Ms Hillier, MP for Hackney South and Shoreditch, said the situation in the area – which was dubbed Tech City by the Prime Minister in 2010 – was “a joke”.
She told the Hackney Gazette: “I’ve had letters from constituents who work from home and they need access to high-speed internet. “This is a joke, frankly.
“You can’t just throw money at a problem, it’s the infrastructure that needs changing.”
Ms Hillier recently told the Commons that the situation was a “national embarrassment” and demanded that Mr Cameron do something to fix the issue.
A petition has been started calling for London Mayor Boris Johnson to provide affordable fibre broadband to the area.
The PM told MPs that business secretary Sajid Javid is “working very hard” to fix the problem and he would make sure Hackney is on his list.
The Federation of Small Businesses (FSB) recently said that UK broadband is not fit for purpose, and targets are not ambitious enough compared to other nations.

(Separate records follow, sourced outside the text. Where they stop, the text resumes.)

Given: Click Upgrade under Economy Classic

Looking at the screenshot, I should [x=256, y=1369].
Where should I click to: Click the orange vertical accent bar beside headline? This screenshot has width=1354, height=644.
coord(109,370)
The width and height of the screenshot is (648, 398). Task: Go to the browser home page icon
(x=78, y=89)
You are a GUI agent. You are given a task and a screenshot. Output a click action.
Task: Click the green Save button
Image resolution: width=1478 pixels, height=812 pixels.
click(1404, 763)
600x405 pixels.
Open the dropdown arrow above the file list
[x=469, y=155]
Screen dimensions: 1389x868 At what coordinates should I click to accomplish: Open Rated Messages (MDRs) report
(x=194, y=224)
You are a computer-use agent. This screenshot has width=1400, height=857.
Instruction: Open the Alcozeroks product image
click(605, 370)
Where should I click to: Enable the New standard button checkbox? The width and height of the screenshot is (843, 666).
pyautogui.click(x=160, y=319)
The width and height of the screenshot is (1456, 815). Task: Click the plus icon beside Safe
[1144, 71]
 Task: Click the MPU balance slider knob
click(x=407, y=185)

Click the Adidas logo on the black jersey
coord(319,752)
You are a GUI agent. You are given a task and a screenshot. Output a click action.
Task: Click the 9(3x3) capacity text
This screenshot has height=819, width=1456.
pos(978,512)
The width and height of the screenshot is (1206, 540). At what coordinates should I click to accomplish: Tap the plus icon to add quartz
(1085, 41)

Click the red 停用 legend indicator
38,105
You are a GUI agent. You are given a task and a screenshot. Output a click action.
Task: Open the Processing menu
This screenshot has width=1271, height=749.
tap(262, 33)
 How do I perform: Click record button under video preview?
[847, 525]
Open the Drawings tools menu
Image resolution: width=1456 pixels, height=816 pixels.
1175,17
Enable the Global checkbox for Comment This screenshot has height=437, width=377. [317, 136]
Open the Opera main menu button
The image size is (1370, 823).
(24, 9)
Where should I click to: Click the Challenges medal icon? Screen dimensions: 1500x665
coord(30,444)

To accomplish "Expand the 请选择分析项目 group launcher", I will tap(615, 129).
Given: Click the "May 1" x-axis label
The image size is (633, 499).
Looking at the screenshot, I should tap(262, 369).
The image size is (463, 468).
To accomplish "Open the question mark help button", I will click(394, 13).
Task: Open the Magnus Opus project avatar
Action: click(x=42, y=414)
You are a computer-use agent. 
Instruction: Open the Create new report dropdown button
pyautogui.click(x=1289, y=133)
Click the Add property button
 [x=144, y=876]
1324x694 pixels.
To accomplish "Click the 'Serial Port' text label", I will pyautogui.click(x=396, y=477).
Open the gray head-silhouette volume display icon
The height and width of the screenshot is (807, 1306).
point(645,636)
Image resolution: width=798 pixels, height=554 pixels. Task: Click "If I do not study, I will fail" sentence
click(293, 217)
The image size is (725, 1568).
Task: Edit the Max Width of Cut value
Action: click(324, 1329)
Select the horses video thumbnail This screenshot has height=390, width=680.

It called for the government to commit to delivering a minimum of 10Mbps for all homes and businesses by 2018/19, rising to 100Mbps by 2030.
The government's ambition is to provide 95% of the UK with speeds of 24Mbps or higher by 2017, with the rest having a minimum speed of 2Mbps.
A recent report from the FSB suggested that 45,000 UK small businesses are still on dial-up speeds.
94% of small business owners consider a reliable internet connection critical to the success of their business, the FSB said, but just 15% say they are very satisfied with their broadband provision.
It recommended prioritising the delivery of fibre broadband to new and existing business parks; a new ambitious national broadband strategy; and reform of the broadband market.
But both BT and the Department for Culture, Media and Sport (DCMS) said the picture was not as bad as the FSB suggested.